21 April 2026, 18:14

Kriminalstatistik 2025: Weniger Straftaten, aber mehr Gewaltverbrechen sorgen für Streit

Eine Gruppe von Menschen hält ein Transparent mit der Aufschrift "Deutschland, Lagerland Migration ist kein Verbrechen" und eine Flagge, mit Straßenlaternen, Bäumen, Kränen, einem Gebäude und einem bewölkten Himmel im Hintergrund.

Kriminalstatistik 2025: Weniger Straftaten, aber mehr Gewaltverbrechen sorgen für Streit

Die Kriminalstatistik Deutschlands für 2025 hat für Aufsehen gesorgt, nachdem der Türkische Bund in Berlin der Regierung vorwarf, die Daten verzerrt darzustellen.
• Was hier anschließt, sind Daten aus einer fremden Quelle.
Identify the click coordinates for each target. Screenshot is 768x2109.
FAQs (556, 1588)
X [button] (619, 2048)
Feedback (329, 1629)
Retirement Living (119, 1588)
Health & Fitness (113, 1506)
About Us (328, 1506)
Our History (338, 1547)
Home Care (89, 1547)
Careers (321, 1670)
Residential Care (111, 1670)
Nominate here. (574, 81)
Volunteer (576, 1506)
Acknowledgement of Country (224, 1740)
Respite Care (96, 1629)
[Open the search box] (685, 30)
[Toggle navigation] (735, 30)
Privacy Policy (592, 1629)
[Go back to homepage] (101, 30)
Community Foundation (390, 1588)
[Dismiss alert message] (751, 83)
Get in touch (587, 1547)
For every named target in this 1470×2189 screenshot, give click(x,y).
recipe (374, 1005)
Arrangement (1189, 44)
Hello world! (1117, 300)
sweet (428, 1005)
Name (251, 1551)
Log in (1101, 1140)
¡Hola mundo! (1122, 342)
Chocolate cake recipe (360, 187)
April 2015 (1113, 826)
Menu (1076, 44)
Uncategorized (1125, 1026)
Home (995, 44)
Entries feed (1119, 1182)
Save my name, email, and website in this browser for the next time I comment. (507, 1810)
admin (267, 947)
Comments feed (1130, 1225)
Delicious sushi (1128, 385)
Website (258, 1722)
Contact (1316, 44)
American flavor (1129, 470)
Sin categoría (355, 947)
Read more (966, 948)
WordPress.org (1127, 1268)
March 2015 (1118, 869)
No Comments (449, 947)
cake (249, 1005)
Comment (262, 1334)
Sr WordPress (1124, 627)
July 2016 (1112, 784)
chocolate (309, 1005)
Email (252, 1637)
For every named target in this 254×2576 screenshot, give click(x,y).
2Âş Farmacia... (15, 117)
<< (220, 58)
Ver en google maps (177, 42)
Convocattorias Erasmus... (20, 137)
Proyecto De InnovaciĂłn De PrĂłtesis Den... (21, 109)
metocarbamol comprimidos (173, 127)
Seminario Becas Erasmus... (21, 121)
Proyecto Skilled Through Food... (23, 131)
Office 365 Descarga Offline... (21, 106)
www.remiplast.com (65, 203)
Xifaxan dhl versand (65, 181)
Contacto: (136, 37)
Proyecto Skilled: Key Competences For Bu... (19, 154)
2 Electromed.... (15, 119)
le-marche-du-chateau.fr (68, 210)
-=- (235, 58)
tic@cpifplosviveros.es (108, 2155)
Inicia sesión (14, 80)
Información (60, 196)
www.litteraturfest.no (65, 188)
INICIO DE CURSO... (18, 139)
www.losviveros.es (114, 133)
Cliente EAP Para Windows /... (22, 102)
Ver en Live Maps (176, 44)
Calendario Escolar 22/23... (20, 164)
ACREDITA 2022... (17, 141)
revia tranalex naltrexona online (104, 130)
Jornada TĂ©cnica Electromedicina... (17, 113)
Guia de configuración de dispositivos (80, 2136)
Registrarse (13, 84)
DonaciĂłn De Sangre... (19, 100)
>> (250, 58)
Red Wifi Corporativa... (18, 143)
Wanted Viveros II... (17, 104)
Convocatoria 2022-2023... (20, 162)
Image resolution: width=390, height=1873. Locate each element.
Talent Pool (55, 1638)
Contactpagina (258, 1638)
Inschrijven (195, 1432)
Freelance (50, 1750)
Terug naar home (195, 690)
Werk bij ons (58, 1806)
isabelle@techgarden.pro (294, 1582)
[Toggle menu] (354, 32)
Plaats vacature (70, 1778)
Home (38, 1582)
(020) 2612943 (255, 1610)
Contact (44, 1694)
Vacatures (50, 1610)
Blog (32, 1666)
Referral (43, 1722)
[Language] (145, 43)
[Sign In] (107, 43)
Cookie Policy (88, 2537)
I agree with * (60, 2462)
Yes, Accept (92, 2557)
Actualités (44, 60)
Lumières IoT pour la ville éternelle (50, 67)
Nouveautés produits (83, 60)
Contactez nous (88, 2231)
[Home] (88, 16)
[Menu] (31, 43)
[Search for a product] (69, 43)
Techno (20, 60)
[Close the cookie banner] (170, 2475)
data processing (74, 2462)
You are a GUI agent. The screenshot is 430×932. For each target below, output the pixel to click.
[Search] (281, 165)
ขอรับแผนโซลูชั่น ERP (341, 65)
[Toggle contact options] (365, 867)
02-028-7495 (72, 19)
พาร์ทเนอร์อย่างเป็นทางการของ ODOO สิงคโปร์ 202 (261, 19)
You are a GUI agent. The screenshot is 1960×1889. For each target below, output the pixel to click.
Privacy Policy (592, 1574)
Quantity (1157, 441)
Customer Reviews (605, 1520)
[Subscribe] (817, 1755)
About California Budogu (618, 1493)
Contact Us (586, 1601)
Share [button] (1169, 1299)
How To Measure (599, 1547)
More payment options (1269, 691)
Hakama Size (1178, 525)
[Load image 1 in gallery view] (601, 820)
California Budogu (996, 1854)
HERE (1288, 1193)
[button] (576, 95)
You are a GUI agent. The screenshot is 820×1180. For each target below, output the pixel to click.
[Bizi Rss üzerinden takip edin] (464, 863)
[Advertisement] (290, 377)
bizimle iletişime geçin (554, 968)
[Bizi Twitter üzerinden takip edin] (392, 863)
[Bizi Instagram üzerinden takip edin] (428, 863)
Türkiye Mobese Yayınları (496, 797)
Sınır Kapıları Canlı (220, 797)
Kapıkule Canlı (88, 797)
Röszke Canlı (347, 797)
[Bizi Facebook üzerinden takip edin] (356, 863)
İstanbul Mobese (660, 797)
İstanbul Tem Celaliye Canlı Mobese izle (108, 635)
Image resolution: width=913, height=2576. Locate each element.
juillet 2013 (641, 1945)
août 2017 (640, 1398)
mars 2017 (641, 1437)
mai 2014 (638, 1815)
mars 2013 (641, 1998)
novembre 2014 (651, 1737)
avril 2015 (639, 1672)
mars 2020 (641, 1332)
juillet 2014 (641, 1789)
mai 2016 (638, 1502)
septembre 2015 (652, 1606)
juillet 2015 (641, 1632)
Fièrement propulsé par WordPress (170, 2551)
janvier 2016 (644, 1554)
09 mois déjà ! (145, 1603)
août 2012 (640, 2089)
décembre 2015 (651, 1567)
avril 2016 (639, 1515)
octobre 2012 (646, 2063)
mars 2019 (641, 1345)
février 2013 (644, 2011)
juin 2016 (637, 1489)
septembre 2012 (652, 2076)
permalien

Die Zahlen zeigen zwar einen Rückgang der Gesamtkriminalität, gleichzeitig stieg jedoch die Zahl der Gewaltverbrechen – darunter Vergewaltigungen und Messerangriffe. Kritiker werfen der Regierung vor, die Statistik für politische Zwecke zu instrumentalisieren, statt sich mit den eigentlichen Problemen auseinanderzusetzen.

Die erfasste Kriminalität in Deutschland ging 2025 um 5,6 Prozent zurück, wobei rund 5,5 Millionen Straftaten registriert wurden. Trotz dieses Rückgangs nahmen schwere Delikte zu: Vergewaltigungen und sexualisierte Gewalt stiegen um 8,5 Prozent, Mord und Totschlag um 6,5 Prozent. Auch Messerangriffe blieben auf hohem Niveau – im Schnitt gab es etwa 80 solche Vorfälle pro Tag.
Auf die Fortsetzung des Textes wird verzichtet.